Pré-diagnóstico visual e tátil

O primeiro passo do diagnóstico pode ser feito sem levantar o veículo. Se houver um halo escuro, oleoso e impregnado de poeira na região traseira da pinça, isso quase sempre tem origem na junta; na pinça de freio a disco pneumático, que não possui fluido hidráulico, o único fluido que pode sair é a graxa do mecanismo. O quadro mais comum em campo é o adiamento do reparo porque o vazamento parece "pequeno", e o retorno do veículo alguns meses depois com o mecanismo travado. A flexão sentida ao pressionar a superfície da tampa com o dedo, ou um revestimento que se solta facilmente com a unha, indica que a tampa também precisa ser renovada.
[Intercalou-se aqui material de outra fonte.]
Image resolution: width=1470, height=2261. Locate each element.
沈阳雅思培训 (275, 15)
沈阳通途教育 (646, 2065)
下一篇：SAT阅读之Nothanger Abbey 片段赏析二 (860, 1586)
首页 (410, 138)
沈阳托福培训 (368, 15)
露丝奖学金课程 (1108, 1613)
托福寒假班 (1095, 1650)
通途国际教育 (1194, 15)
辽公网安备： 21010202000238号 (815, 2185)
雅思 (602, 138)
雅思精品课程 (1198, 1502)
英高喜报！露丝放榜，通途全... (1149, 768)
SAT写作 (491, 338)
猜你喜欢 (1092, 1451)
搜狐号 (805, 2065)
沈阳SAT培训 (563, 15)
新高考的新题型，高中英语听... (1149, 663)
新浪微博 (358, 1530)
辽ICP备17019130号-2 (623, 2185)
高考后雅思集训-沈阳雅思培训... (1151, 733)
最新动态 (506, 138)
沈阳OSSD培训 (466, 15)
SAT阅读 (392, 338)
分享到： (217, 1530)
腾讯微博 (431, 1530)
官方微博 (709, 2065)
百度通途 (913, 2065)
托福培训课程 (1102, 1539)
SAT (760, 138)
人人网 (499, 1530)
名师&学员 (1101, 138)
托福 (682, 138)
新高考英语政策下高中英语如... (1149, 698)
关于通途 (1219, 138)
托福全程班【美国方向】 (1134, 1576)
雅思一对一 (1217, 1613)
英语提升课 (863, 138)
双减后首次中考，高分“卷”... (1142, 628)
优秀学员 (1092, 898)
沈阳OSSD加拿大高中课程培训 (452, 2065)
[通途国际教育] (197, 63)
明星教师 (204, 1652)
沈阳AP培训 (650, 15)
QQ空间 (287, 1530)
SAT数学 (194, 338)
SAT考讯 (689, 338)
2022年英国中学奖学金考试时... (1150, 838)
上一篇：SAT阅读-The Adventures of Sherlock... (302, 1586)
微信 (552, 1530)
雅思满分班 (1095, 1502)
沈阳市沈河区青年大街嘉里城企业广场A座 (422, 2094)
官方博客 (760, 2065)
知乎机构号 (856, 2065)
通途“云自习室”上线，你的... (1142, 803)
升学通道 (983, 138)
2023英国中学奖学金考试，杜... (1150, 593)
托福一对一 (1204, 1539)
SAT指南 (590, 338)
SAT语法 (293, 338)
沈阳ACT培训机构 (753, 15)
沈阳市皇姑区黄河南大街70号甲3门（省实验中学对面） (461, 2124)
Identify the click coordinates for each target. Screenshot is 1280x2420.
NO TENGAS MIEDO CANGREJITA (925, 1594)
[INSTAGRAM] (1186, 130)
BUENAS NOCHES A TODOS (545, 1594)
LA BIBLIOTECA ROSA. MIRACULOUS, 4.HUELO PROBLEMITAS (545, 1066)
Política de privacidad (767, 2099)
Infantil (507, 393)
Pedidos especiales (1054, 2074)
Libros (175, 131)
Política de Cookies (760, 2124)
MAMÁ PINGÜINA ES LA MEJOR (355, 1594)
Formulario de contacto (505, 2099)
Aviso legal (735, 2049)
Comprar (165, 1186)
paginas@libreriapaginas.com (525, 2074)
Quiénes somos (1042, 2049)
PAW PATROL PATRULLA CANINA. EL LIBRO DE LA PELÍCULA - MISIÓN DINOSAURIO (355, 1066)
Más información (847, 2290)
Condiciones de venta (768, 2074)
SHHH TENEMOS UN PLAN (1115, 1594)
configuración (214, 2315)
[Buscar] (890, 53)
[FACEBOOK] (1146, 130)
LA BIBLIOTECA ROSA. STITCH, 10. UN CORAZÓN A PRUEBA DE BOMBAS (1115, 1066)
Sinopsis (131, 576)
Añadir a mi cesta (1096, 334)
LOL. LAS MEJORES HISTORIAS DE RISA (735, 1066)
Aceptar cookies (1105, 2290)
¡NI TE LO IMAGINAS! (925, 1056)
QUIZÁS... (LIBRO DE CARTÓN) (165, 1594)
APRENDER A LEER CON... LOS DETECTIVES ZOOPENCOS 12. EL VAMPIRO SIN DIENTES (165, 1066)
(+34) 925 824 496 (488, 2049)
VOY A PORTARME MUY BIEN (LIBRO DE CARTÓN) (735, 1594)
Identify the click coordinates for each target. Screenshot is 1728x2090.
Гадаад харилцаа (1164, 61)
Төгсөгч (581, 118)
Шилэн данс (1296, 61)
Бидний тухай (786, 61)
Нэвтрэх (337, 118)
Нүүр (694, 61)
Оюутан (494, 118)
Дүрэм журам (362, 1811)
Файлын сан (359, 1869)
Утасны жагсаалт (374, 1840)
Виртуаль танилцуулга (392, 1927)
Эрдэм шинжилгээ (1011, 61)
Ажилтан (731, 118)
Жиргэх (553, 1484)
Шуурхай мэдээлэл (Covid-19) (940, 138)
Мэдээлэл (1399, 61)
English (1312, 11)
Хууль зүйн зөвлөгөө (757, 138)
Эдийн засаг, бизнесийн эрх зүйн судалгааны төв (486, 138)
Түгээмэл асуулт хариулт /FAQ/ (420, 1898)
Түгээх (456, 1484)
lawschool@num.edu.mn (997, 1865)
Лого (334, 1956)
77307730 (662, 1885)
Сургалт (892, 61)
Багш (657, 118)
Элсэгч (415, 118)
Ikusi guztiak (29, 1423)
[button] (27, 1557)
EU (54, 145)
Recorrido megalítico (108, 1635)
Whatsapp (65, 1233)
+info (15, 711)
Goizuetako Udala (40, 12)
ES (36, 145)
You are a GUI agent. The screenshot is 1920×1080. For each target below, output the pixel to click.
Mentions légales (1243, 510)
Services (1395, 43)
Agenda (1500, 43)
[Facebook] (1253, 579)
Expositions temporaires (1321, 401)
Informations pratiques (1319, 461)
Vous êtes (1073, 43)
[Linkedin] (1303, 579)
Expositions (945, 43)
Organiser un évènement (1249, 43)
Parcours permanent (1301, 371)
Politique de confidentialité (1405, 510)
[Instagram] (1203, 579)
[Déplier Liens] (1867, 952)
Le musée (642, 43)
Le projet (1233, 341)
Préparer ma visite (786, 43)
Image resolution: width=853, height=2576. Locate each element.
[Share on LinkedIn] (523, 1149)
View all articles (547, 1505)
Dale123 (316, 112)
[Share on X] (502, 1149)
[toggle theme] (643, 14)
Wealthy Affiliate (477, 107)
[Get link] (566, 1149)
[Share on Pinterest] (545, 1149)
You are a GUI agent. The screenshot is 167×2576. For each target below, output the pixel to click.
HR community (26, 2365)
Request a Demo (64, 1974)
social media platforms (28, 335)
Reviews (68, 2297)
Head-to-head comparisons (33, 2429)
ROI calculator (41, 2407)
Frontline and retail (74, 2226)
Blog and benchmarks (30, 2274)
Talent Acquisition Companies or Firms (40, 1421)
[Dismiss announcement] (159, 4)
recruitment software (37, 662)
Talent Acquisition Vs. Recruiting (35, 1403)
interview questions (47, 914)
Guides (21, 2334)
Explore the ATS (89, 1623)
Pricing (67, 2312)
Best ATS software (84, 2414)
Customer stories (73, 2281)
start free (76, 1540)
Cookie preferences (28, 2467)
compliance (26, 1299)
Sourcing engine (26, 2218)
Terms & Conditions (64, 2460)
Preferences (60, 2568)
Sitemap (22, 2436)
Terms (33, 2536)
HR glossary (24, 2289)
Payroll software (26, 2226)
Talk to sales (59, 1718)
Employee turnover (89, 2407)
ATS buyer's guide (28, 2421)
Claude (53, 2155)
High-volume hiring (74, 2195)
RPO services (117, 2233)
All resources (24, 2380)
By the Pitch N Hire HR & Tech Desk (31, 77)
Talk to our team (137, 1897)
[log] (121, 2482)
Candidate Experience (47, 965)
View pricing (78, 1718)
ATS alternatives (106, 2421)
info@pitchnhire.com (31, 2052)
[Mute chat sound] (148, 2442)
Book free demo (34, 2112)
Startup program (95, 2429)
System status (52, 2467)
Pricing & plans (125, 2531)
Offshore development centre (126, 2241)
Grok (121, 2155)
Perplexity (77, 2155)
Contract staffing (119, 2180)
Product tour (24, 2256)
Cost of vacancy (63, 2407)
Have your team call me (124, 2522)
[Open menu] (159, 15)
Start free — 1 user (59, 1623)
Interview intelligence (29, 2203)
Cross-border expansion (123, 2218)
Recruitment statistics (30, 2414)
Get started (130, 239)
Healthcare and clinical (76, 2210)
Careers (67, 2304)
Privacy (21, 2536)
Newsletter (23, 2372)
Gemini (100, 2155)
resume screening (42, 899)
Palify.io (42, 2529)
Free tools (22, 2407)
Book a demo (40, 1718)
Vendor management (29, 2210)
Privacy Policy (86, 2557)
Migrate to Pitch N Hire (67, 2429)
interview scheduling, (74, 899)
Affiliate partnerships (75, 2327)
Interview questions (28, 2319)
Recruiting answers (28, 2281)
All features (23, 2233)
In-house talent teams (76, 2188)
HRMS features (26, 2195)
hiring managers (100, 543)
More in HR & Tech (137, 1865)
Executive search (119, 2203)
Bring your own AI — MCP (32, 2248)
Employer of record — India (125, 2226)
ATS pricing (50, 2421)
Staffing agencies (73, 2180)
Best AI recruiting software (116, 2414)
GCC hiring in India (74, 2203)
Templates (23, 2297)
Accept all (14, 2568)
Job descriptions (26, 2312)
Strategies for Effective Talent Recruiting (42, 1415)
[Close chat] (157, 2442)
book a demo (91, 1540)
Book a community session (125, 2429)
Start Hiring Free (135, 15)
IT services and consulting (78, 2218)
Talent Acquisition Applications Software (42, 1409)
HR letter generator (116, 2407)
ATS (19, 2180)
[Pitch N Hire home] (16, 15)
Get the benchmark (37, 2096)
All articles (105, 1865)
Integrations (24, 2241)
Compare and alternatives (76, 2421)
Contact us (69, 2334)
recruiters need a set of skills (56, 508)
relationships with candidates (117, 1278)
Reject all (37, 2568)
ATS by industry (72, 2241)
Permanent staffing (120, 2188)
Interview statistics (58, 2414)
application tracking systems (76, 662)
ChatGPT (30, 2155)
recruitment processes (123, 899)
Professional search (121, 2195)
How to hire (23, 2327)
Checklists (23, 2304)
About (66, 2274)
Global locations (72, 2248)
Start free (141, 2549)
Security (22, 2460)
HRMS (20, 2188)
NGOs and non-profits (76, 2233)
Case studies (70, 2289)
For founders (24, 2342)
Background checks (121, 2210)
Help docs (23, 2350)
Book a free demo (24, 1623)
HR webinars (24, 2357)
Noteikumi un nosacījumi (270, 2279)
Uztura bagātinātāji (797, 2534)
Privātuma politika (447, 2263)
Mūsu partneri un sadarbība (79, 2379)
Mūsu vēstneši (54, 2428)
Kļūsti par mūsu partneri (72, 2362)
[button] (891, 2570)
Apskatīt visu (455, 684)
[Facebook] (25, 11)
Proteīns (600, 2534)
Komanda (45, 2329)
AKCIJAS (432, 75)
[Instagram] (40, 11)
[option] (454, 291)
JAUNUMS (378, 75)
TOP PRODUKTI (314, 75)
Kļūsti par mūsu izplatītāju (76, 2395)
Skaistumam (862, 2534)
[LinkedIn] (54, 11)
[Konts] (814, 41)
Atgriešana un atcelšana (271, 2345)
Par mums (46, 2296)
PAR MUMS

Verificação por medição: folga da pastilha e diferença de espessura

O segundo passo é medir. A espessura das duas pastilhas da mesma pinça é medida separadamente com paquímetro; se a diferença for evidente, a distribuição de força está comprometida e a suspeita recai diretamente sobre a placa e a folga dos tuchos. A folga total entre pastilha e disco é definida pelo fabricante dentro de uma faixa estreita, e um valor acima dessa faixa é o indicador mais claro de que o mecanismo de ajuste automático deixou de funcionar. O resultado da medição deve sempre ser comparado com o valor do manual de serviço do próprio veículo.

Inspeção do volume interno após a desmontagem

O terceiro e mais conclusivo passo é remover a tampa. Retirada a tampa, a cor e a consistência da graxa no volume interno já constituem, por si sós, um laudo de diagnóstico: se a graxa está clara e homogênea, a vedação foi preservada; se há emulsão com cor de café com leite, entrou água; se a estrutura está preta, seca e granulada, a graxa foi termicamente degradada e perdeu o poder de proteção. Sempre que houver emulsão ou marca de ferrugem, todo o grupo da tampa — tampa, junta, placa, coifa e elementos de fixação — é renovado, e não apenas a peça que vaza.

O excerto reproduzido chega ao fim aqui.